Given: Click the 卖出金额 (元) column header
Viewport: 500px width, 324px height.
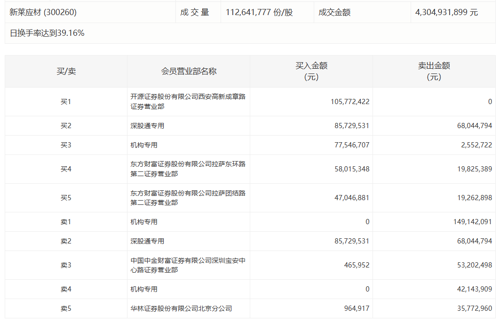Looking at the screenshot, I should (x=434, y=72).
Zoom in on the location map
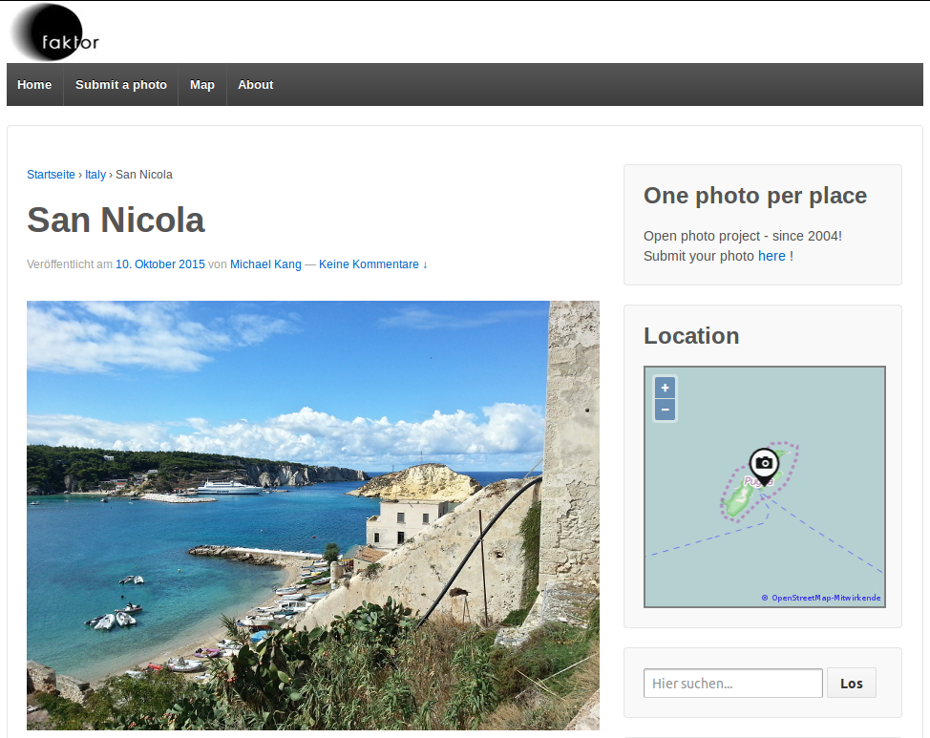Viewport: 930px width, 738px height. [666, 388]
==========
Output the data above exactly. Drop every picture.

== Worked solution ==
Given: Click the 卖出金额 (元) column header
Viewport: 500px width, 324px height.
Looking at the screenshot, I should (x=434, y=72).
Zoom in on the location map
Viewport: 930px width, 738px height. [666, 388]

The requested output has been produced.